⟨

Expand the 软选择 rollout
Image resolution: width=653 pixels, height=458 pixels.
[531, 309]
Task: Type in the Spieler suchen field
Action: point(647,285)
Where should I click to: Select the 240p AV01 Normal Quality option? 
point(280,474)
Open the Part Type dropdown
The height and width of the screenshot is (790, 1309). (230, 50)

⟩

_Exercise details:_ Retype the listing from above, matching it exactly.

_Reply:_
Expand the 软选择 rollout
Image resolution: width=653 pixels, height=458 pixels.
[531, 309]
Task: Type in the Spieler suchen field
Action: point(647,285)
Where should I click to: Select the 240p AV01 Normal Quality option? 
point(280,474)
Open the Part Type dropdown
The height and width of the screenshot is (790, 1309). (230, 50)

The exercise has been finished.